● Exercise instructions
Restate word for word only the lines running from the one with "The height and" to the end of the data, both ends included. Omit any pictures.

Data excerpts
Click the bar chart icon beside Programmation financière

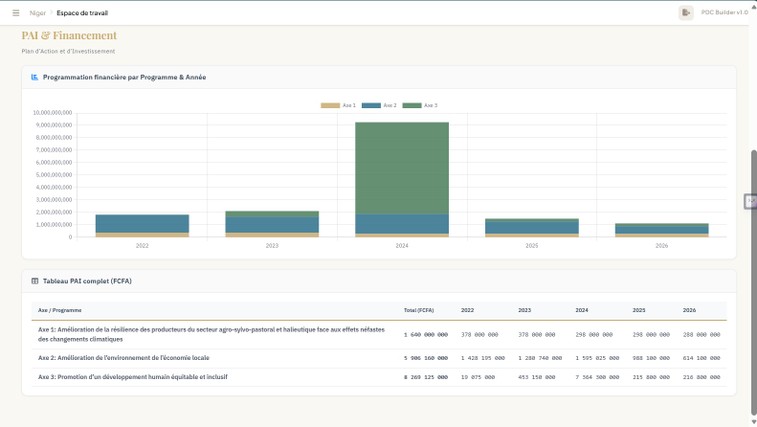tap(35, 77)
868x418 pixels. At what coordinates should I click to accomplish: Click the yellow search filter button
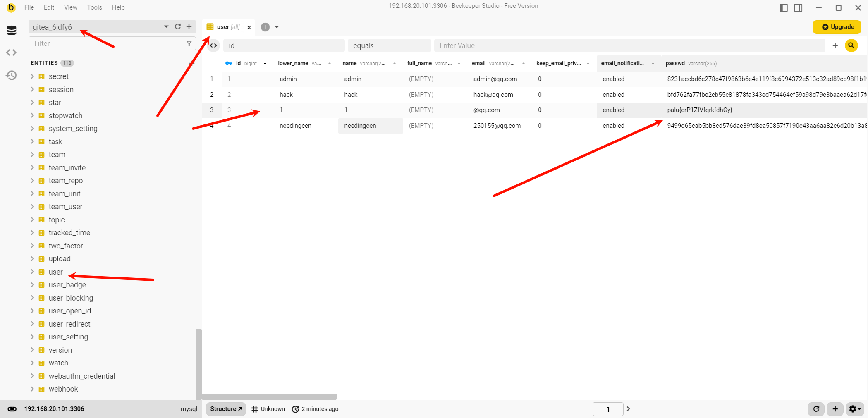point(851,45)
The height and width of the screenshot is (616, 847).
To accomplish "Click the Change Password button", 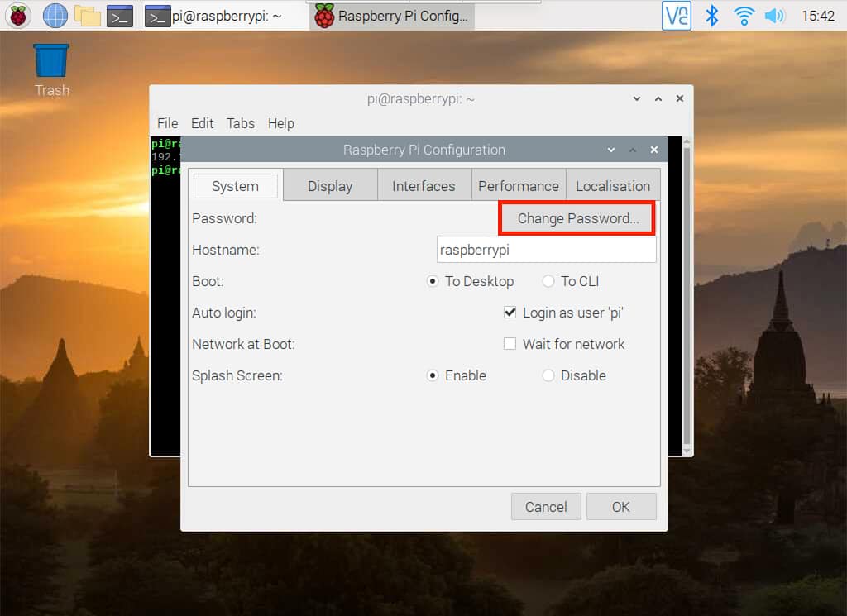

● Expected output
The height and width of the screenshot is (616, 847).
To accomplish "Click the Change Password button", 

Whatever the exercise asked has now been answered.